____ Record extracts

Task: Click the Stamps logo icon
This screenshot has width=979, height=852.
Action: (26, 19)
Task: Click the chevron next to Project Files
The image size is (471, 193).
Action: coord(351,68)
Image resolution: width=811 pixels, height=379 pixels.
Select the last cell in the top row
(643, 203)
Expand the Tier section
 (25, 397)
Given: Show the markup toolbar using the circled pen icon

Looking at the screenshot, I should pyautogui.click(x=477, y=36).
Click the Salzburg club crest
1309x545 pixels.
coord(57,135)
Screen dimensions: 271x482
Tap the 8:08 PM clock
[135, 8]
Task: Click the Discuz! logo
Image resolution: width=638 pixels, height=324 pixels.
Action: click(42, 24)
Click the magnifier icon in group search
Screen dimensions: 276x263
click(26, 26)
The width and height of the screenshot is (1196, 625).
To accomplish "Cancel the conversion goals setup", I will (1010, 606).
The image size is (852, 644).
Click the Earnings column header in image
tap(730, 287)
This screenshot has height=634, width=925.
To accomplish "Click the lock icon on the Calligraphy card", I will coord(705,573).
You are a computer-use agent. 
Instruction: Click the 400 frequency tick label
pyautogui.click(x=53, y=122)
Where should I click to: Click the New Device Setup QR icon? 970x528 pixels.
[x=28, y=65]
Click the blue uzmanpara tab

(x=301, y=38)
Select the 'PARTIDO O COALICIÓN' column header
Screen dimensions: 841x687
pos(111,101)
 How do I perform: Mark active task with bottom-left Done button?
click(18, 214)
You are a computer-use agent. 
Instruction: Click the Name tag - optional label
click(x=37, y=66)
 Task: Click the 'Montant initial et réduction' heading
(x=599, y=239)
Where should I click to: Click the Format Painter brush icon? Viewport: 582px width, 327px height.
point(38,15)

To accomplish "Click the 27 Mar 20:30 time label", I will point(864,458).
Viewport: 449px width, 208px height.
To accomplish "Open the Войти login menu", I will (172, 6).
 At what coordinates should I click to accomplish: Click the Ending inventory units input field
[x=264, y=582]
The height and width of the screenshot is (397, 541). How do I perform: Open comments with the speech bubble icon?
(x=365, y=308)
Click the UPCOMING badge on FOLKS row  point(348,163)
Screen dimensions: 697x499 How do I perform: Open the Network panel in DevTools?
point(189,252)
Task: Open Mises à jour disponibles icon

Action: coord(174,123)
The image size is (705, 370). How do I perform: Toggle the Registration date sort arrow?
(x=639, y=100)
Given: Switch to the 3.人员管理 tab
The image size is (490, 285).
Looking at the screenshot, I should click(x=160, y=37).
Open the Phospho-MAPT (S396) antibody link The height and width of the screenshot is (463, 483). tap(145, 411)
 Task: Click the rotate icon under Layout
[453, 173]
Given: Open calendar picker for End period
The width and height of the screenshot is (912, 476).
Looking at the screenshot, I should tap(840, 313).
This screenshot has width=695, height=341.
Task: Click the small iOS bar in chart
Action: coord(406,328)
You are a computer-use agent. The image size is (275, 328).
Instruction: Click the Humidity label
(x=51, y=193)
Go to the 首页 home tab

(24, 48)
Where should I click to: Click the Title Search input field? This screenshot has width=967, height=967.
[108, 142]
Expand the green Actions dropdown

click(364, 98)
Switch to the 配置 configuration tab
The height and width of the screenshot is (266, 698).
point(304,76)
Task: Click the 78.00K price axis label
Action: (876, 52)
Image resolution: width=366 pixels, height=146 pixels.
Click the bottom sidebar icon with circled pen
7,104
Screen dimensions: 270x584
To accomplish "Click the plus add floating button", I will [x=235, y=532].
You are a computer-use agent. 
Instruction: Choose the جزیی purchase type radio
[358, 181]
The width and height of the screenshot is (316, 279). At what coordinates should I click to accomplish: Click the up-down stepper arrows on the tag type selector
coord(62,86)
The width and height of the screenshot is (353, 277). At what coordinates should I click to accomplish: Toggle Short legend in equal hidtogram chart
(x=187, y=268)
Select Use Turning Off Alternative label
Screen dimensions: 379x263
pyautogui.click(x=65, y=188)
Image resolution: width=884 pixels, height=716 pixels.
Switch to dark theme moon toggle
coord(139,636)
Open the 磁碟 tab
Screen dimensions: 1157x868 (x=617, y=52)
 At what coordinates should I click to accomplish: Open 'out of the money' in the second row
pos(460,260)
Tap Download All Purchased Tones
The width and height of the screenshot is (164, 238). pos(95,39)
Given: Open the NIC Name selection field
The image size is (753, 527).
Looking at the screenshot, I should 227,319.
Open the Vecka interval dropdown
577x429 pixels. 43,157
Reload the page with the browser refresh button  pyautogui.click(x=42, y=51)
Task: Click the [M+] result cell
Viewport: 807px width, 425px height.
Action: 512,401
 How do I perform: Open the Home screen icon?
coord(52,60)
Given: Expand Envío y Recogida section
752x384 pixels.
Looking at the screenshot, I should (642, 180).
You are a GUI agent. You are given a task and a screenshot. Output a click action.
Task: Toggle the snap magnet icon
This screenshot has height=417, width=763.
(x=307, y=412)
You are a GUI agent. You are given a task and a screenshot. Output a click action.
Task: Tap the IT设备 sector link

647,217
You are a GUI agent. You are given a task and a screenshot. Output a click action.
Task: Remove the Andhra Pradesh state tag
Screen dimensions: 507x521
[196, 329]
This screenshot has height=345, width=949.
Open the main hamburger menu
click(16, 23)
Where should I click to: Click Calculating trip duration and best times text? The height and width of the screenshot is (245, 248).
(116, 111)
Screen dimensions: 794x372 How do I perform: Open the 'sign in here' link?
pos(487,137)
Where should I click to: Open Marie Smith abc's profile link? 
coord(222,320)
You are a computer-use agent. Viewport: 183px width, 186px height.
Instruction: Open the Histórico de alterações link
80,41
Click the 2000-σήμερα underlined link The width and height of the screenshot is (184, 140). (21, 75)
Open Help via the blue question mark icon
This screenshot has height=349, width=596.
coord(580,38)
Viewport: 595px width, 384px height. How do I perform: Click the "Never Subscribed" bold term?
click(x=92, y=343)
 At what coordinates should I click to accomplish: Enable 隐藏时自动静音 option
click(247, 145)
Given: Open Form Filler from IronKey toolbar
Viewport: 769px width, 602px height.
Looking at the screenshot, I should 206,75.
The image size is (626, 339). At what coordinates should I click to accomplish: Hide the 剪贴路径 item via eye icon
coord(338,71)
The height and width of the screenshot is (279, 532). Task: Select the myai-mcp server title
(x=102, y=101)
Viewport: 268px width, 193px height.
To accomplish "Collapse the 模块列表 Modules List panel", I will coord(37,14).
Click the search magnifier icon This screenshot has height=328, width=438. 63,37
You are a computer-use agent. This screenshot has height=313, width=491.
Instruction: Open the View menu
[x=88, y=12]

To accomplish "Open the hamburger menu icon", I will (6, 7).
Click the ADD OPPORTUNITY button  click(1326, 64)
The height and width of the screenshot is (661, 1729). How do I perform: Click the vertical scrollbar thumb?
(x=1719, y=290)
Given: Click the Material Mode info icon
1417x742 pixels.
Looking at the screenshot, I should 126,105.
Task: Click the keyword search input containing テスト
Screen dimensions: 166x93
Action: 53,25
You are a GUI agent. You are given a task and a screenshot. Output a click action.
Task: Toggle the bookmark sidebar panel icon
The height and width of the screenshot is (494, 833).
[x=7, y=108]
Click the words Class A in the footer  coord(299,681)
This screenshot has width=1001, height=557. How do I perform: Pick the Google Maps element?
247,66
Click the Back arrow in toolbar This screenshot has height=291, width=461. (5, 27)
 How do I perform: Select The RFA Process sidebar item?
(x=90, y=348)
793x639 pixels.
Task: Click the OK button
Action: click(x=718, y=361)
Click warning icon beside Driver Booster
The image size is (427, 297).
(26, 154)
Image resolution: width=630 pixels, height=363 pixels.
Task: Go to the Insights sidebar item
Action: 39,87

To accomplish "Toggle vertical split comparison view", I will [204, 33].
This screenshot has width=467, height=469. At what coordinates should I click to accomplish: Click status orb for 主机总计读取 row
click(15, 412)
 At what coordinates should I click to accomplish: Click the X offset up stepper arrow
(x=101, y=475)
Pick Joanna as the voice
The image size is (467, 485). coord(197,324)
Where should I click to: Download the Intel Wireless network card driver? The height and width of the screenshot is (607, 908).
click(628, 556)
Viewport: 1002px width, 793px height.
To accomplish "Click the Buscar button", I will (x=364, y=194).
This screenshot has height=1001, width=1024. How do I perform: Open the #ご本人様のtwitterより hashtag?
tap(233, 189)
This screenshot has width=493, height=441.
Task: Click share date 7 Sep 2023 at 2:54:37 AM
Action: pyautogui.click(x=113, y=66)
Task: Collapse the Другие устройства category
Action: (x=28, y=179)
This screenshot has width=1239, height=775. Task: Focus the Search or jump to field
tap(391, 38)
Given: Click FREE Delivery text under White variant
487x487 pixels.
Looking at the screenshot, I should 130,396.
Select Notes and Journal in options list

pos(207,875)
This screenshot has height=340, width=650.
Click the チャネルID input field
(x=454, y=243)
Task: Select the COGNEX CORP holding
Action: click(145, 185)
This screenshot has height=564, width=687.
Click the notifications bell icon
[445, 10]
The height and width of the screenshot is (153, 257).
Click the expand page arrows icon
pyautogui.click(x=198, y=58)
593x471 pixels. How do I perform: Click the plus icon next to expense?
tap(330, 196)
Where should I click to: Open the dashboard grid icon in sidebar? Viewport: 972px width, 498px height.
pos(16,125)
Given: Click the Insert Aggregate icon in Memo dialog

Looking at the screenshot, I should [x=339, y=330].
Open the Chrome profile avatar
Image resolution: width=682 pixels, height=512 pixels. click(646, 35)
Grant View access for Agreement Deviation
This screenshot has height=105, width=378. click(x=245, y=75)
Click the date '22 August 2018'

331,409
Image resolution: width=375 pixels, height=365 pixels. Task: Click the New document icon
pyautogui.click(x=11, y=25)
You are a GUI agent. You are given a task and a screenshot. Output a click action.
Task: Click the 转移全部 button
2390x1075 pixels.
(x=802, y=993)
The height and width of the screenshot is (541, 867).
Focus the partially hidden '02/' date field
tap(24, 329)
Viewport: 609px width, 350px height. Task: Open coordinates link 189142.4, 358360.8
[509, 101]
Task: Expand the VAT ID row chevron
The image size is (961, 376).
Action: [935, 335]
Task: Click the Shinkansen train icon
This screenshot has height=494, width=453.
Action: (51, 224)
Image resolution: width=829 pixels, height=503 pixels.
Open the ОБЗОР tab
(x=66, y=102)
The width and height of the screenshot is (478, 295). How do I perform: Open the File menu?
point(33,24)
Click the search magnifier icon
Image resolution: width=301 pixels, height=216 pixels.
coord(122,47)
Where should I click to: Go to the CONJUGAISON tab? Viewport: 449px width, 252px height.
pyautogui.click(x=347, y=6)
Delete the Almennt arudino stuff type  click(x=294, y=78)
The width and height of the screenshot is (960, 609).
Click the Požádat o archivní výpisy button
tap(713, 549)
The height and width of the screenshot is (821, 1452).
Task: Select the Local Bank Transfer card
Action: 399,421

________

▶ **Problem to solve**: Wherever the string "logo" appears in the records, copy the whole line.

▶ **Output of the task**:
Task: Click the Stamps logo icon
Task: Click the Discuz! logo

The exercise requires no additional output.